In Q3’FY19, the consolidated revenue was at ₹ 2,377 crore, up 15 per cent YoY, EBITDA was up 24 per cent YoY to ₹ 522 crore, with EBITDA margin of 22 per cent. The finance costs was at ₹ 68 crore as compared with ₹ 77 crore last year. Finance costs include borrowing costs of ₹ 53 crore and non-cash stock settlement charge of ₹ 15 crore. The PAT was at ₹ 261 crore up 23 per cent YoY with a net margin at 11 per cent. The capital expenditure was reported at ₹ 134 crore. Net debt reduction was at ₹ 46 crore during the quarter.
During 9M’FY19, the consolidated revenue was at ₹ 6,725 crore, up 28 per cent YoY, EBITDA was up 32 per cent YoY to ₹ 1,423 crore with EBITDA margin of 21.2 per cent, finance costs was at ₹ 204 crore, lower by 4 per cent YoY. Finance costs include borrowing costs was at ₹ 158 crore and non-cash Stock Settlement charge was reported at ₹ 46 crore.
PAT was at ₹ 674 crore up 38 per cent YoY, with net margins at 10 per cent. Capital expenditure was at ₹ 402 crore. Gross debt was at ₹ 3,800 crore and net debt at ₹ 3,282 crore including mandatory convertible loan of $56.4 million with the conversion option at IPO of Jubilant Pharma.
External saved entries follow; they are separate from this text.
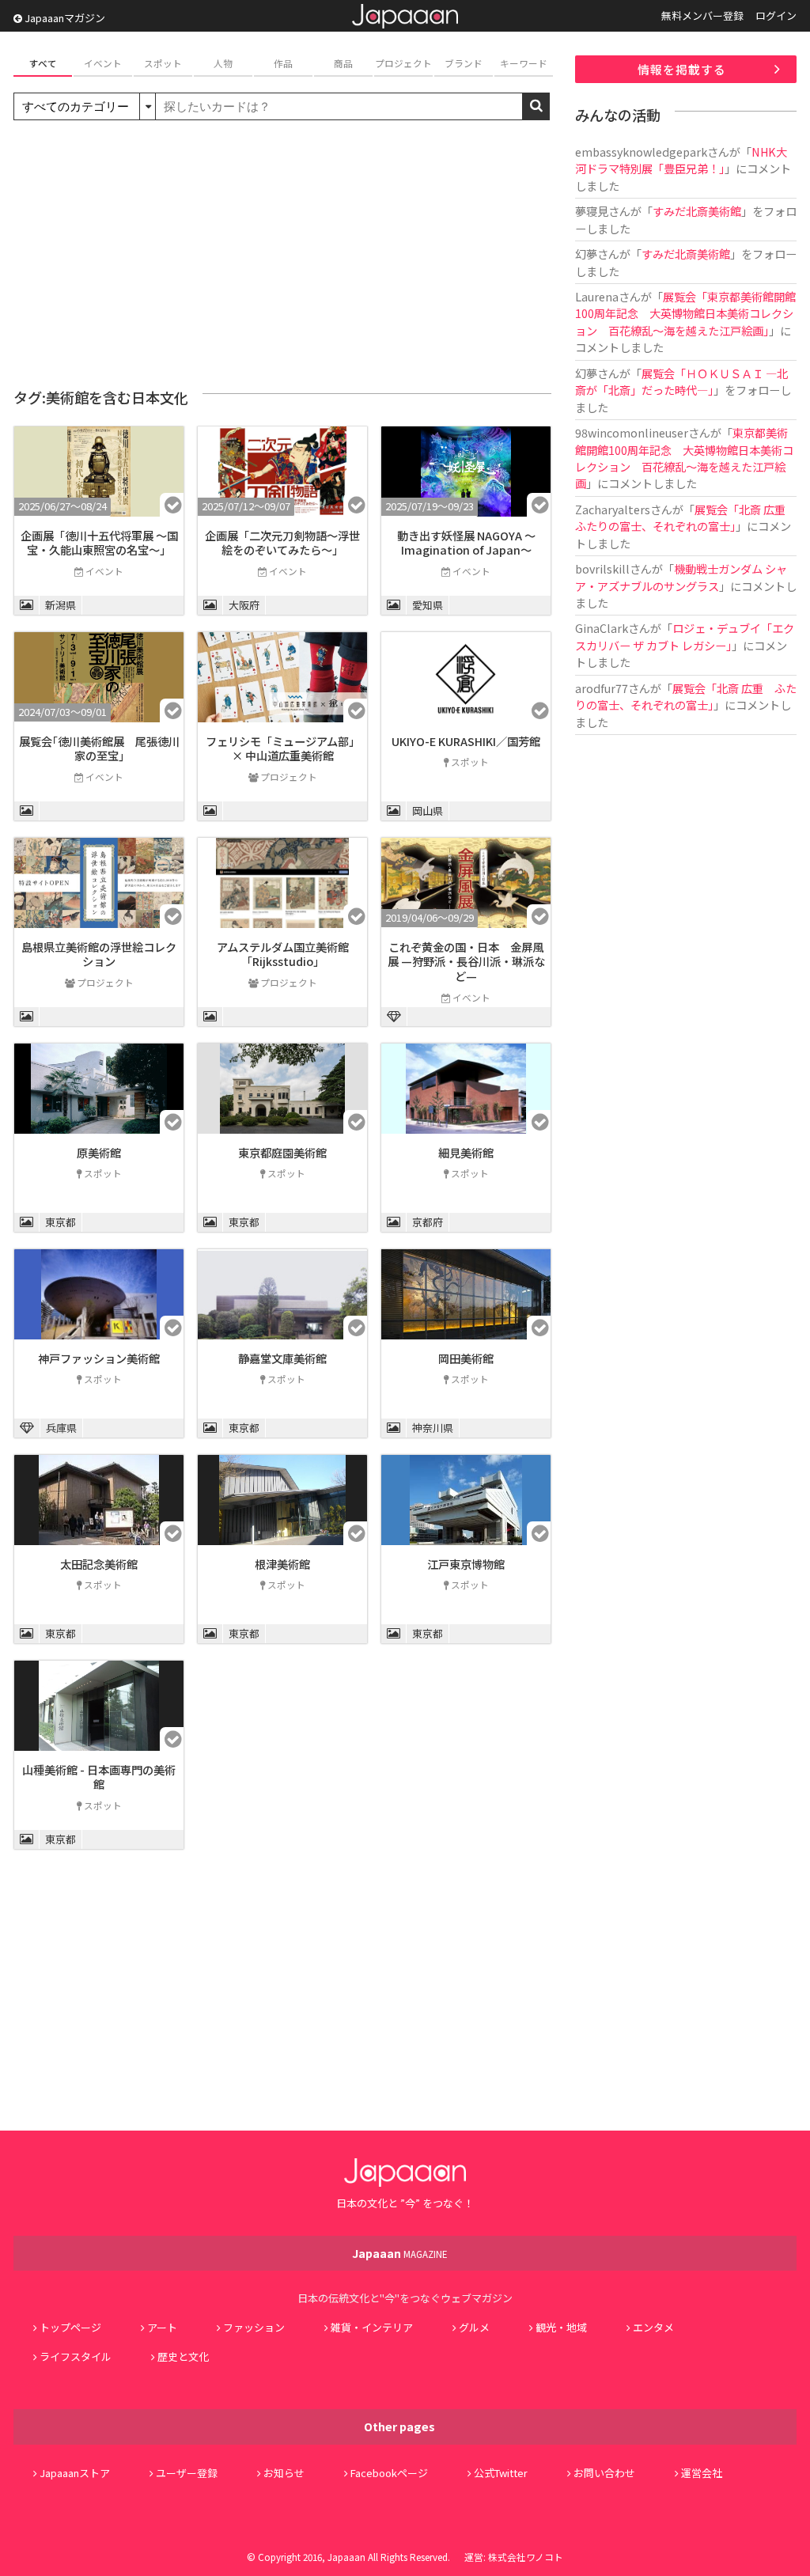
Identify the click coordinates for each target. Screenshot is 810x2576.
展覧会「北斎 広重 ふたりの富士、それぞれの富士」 (686, 517)
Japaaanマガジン (63, 17)
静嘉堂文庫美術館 (282, 1358)
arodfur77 (601, 688)
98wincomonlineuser (631, 432)
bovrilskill (602, 568)
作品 (283, 63)
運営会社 (701, 2472)
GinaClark (601, 627)
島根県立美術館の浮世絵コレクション (98, 954)
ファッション (254, 2327)
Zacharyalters (612, 509)
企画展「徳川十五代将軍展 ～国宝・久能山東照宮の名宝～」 (99, 543)
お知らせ (284, 2472)
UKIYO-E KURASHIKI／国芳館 (466, 741)
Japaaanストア (75, 2472)
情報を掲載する (682, 69)
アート (162, 2327)
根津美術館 (282, 1563)
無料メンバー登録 (702, 15)
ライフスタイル (76, 2356)
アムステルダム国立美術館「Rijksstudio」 (283, 954)
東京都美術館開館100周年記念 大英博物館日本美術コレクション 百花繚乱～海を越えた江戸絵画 (684, 457)
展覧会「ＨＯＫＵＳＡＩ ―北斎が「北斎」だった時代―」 (681, 381)
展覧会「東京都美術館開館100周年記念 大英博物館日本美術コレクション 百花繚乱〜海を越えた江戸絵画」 (685, 313)
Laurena (597, 296)
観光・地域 (561, 2327)
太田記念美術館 (99, 1563)
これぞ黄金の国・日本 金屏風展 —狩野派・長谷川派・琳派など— (466, 961)
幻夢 (586, 253)
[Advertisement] (282, 255)
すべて (43, 63)
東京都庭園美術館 (282, 1152)
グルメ (474, 2327)
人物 (223, 63)
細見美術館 (466, 1152)
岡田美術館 (466, 1358)
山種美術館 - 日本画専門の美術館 (99, 1777)
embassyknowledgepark (641, 151)
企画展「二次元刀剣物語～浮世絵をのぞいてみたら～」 (282, 543)
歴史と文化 (183, 2356)
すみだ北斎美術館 (697, 211)
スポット (163, 63)
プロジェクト (403, 63)
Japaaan (405, 16)
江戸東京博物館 (466, 1563)
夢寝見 (591, 211)
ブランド (464, 63)
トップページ (70, 2327)
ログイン (776, 15)
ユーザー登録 (187, 2472)
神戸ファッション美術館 (99, 1358)
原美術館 (99, 1152)
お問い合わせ (604, 2472)
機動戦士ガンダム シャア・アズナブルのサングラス (681, 576)
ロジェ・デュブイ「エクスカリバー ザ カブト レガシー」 (684, 636)
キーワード (523, 63)
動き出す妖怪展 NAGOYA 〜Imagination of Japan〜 (466, 543)
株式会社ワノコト (525, 2556)
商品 (343, 63)
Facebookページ (389, 2472)
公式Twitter (501, 2472)
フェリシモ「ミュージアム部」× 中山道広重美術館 (283, 748)
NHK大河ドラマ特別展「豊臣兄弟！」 (681, 159)
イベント (103, 63)
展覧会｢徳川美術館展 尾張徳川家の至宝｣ (99, 748)
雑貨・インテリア (372, 2327)
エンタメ (653, 2327)
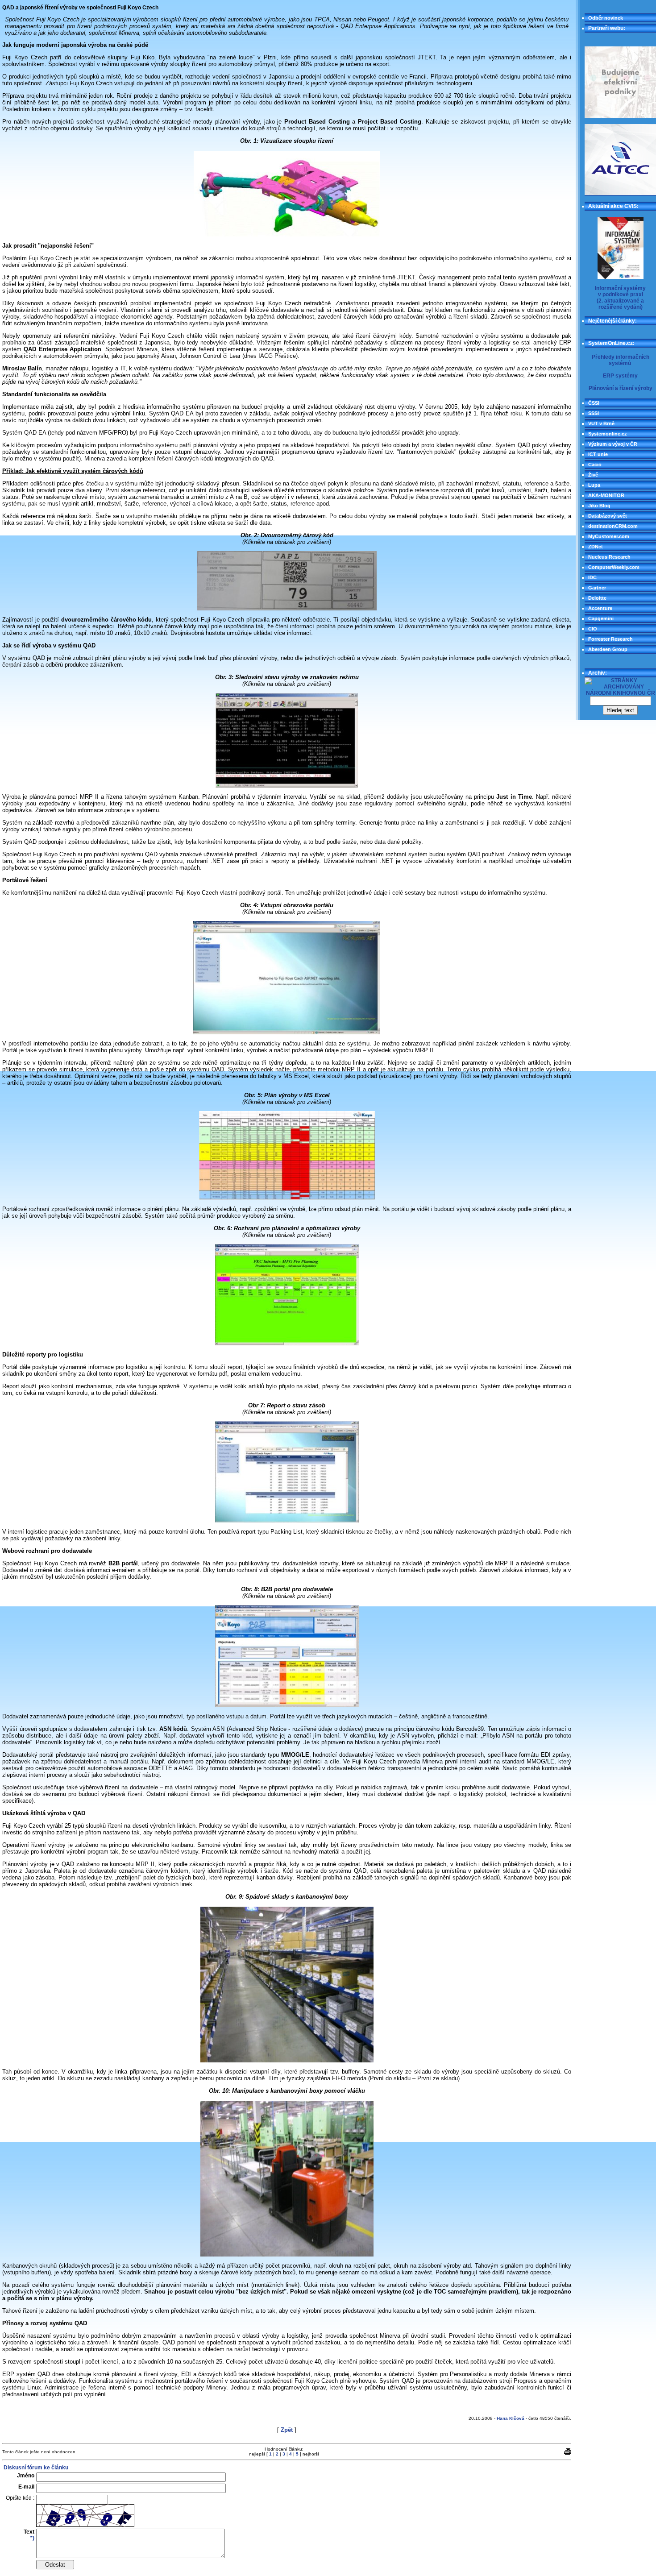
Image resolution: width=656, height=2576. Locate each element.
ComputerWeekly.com (613, 567)
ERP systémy (620, 376)
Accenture (600, 608)
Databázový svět (607, 516)
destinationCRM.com (613, 526)
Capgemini (601, 618)
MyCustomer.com (608, 536)
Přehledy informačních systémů (620, 360)
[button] (620, 82)
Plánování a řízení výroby (620, 388)
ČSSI (593, 403)
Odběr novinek (605, 18)
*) (32, 2538)
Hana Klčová (510, 2418)
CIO (592, 628)
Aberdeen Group (607, 649)
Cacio (595, 464)
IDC (592, 577)
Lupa (594, 485)
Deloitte (597, 598)
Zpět (287, 2430)
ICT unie (598, 454)
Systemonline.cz (607, 433)
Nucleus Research (609, 557)
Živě (593, 474)
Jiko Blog (599, 505)
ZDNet (595, 546)
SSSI (593, 413)
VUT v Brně (601, 423)
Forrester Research (610, 639)
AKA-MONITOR (606, 495)
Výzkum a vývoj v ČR (612, 444)
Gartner (597, 587)
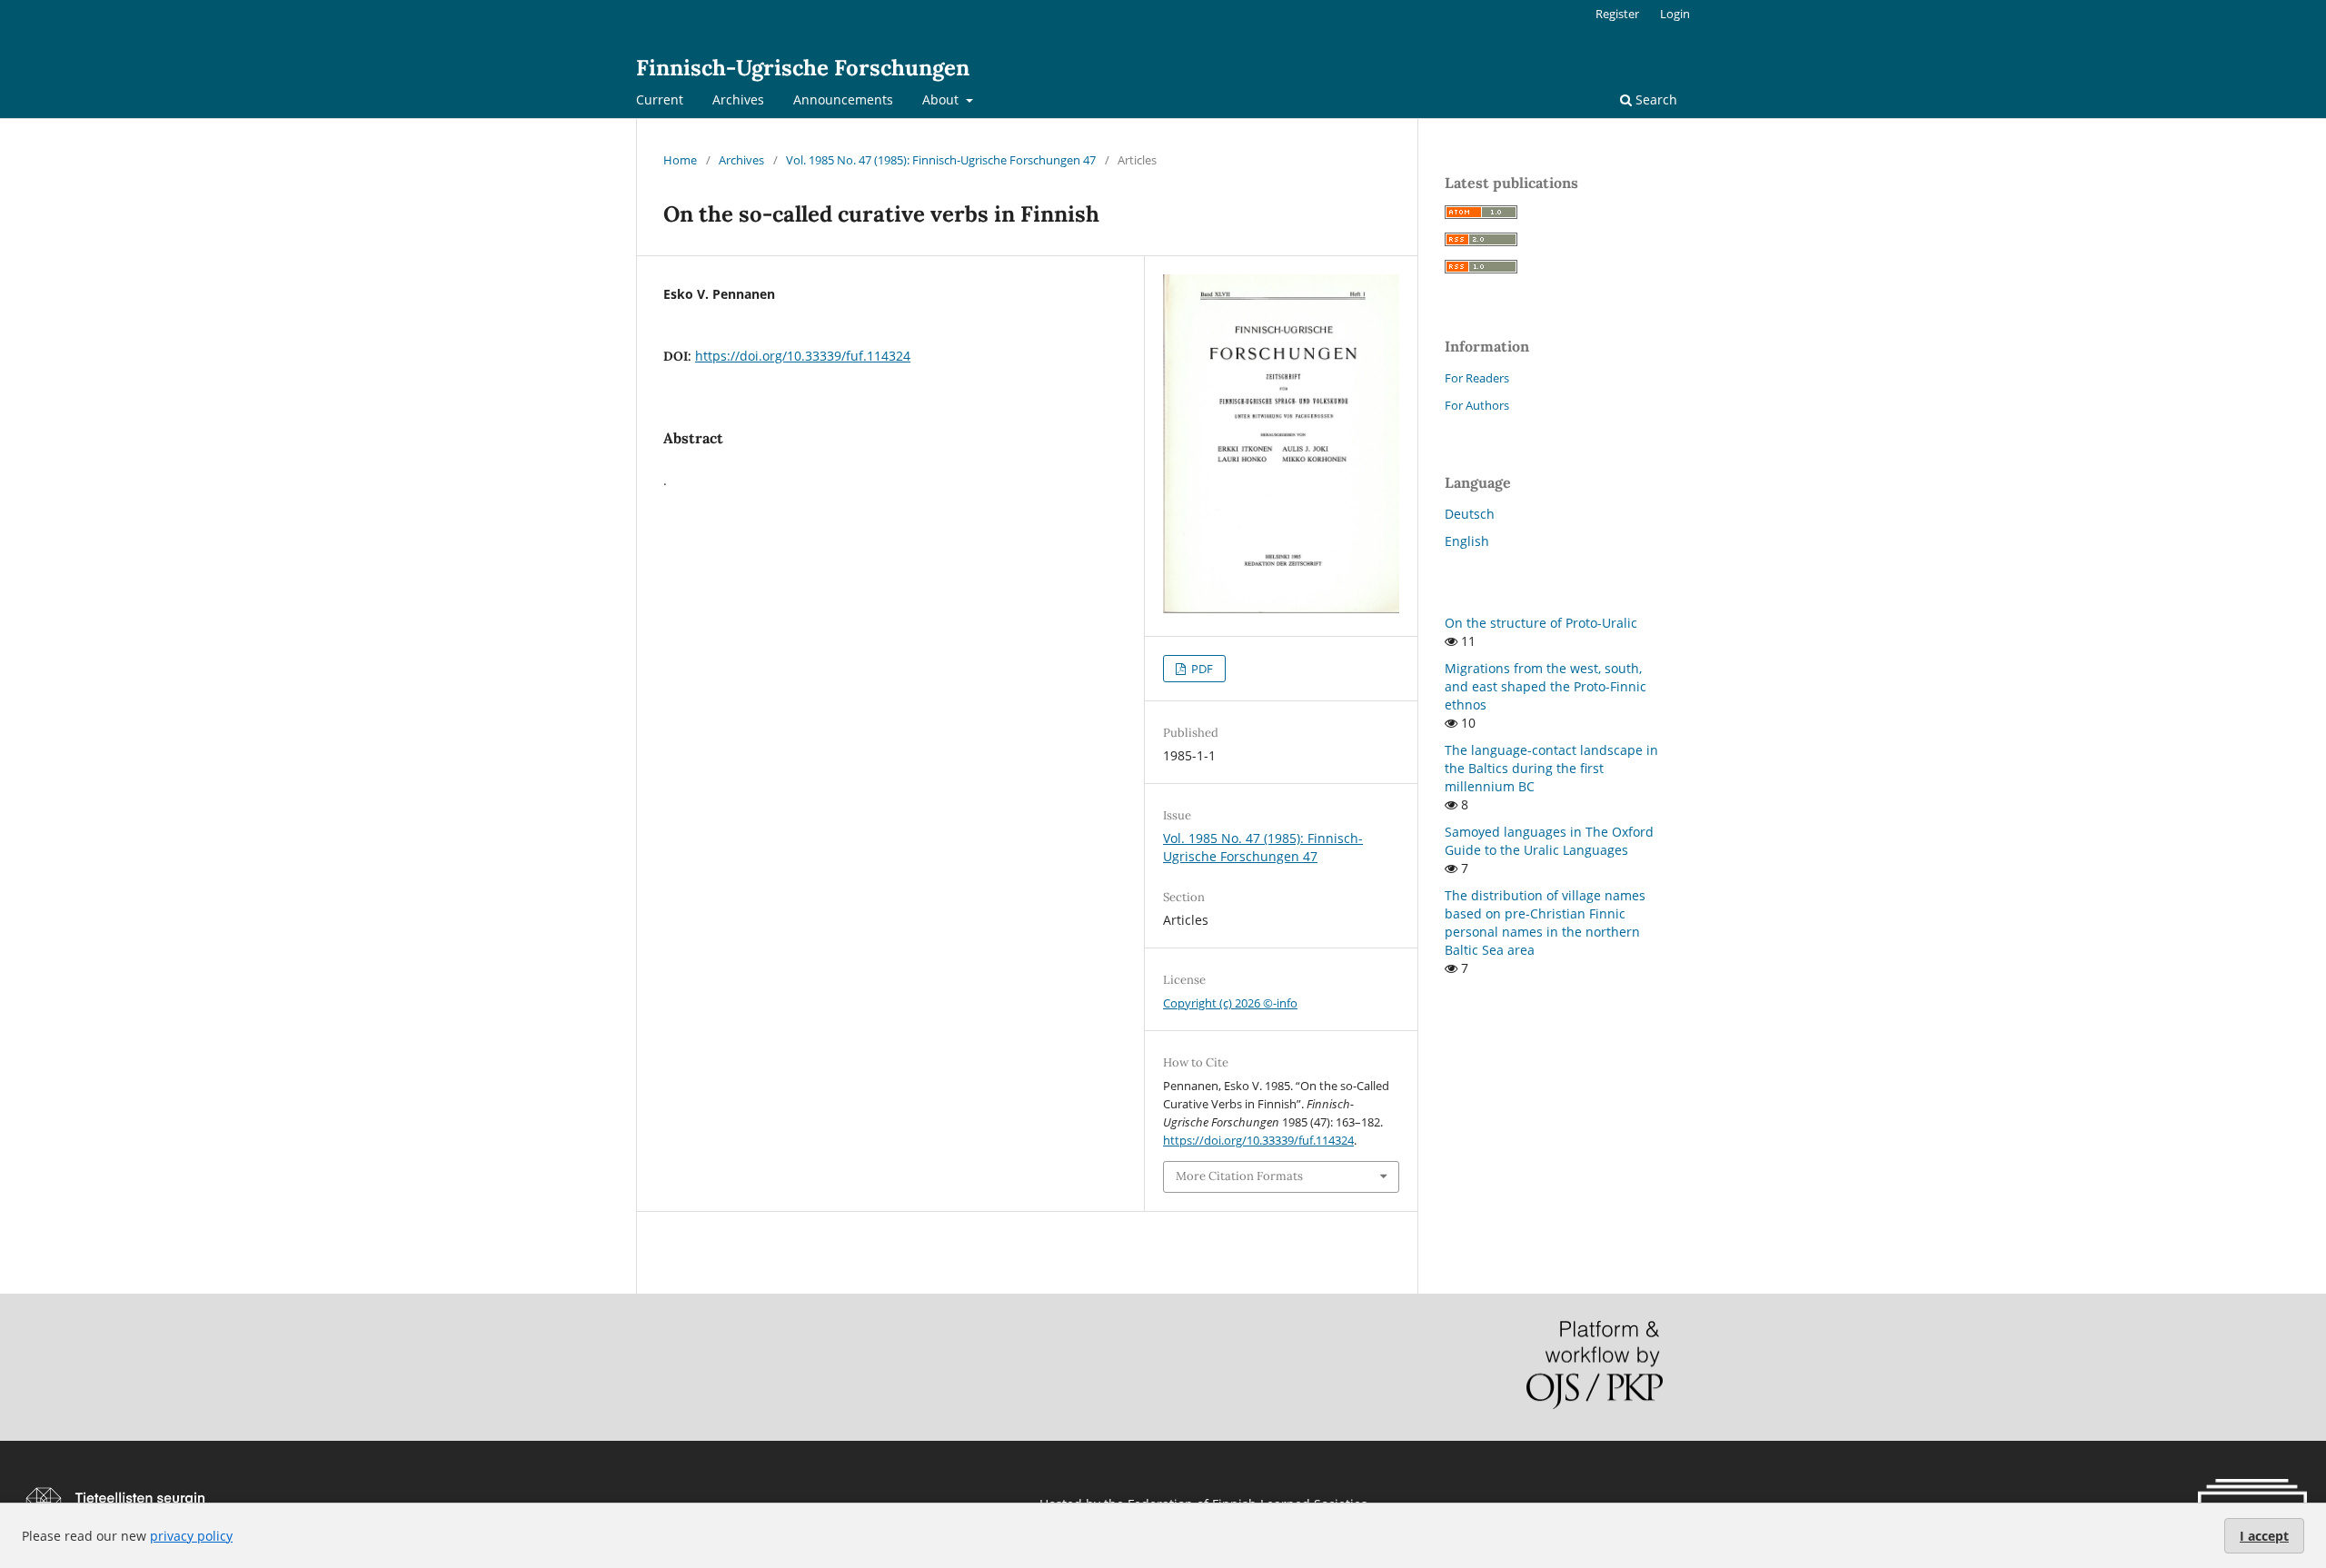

Net debt was at ₹ 3,118 crore on a constant currency basis, with debt reduction of ₹ 113 crore during 9M’FY19.
Commenting on the company’s performance, Shyam S Bhartia, Chairman and Hari S Bhartia, Co-Chairman and Managing Director, Jubilant Life Sciences said, “The continued record performance in revenues and profits is driven by robust results in all key businesses in the pharmaceuticals segment, especially in our CDMO and US Generic businesses. We expect to continue healthy performance going forward in the pharmaceuticals segment and steady performance in life science ingredients segment and generate adequate cash to invest to support our growth and reduce the debt for a strong balance sheet.”